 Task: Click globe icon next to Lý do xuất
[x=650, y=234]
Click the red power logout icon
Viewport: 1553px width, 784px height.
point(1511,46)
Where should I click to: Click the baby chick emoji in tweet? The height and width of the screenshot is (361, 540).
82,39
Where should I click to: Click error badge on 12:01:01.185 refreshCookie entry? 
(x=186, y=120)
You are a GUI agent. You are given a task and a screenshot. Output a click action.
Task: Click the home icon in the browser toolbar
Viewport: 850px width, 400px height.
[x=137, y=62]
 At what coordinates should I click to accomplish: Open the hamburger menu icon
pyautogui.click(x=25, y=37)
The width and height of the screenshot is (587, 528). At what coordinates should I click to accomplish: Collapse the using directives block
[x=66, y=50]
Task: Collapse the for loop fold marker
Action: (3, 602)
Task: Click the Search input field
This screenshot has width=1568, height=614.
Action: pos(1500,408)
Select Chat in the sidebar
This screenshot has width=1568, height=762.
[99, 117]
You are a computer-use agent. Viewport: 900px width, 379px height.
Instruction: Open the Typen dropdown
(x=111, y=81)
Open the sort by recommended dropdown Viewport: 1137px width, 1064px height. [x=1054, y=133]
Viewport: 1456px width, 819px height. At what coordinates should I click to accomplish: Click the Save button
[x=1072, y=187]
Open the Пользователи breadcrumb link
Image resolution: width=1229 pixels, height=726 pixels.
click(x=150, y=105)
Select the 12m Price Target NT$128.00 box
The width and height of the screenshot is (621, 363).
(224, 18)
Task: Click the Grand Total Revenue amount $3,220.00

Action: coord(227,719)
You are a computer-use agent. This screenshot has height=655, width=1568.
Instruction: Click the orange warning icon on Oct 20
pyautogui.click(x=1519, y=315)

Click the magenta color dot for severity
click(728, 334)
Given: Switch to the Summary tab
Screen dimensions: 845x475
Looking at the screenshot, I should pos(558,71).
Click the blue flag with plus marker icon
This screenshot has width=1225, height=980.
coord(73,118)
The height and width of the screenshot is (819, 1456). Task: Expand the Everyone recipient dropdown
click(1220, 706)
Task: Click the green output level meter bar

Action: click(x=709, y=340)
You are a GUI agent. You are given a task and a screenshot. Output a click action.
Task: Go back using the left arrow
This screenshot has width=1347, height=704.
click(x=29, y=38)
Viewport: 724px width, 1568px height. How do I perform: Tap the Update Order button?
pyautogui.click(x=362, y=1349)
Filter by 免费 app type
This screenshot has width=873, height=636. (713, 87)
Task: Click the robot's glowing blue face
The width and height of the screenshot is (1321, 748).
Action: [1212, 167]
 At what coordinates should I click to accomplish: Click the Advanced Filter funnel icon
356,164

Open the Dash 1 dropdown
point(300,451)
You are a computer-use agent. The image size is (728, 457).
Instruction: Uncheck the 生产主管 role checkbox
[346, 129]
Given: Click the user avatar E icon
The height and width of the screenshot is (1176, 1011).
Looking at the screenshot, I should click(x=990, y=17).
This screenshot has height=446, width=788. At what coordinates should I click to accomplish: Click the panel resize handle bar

********

Exercise
Print the data above word for word, starting with its first line and ending after the line that contains "[x=1072, y=187]".

Problem solution
 Task: Click globe icon next to Lý do xuất
[x=650, y=234]
Click the red power logout icon
Viewport: 1553px width, 784px height.
point(1511,46)
Where should I click to: Click the baby chick emoji in tweet? The height and width of the screenshot is (361, 540).
82,39
Where should I click to: Click error badge on 12:01:01.185 refreshCookie entry? 
(x=186, y=120)
You are a GUI agent. You are given a task and a screenshot. Output a click action.
Task: Click the home icon in the browser toolbar
Viewport: 850px width, 400px height.
[x=137, y=62]
 At what coordinates should I click to accomplish: Open the hamburger menu icon
pyautogui.click(x=25, y=37)
The width and height of the screenshot is (587, 528). At what coordinates should I click to accomplish: Collapse the using directives block
[x=66, y=50]
Task: Collapse the for loop fold marker
Action: (3, 602)
Task: Click the Search input field
This screenshot has width=1568, height=614.
Action: pos(1500,408)
Select Chat in the sidebar
This screenshot has width=1568, height=762.
[99, 117]
You are a computer-use agent. Viewport: 900px width, 379px height.
Instruction: Open the Typen dropdown
(x=111, y=81)
Open the sort by recommended dropdown Viewport: 1137px width, 1064px height. [x=1054, y=133]
Viewport: 1456px width, 819px height. At what coordinates should I click to accomplish: Click the Save button
[x=1072, y=187]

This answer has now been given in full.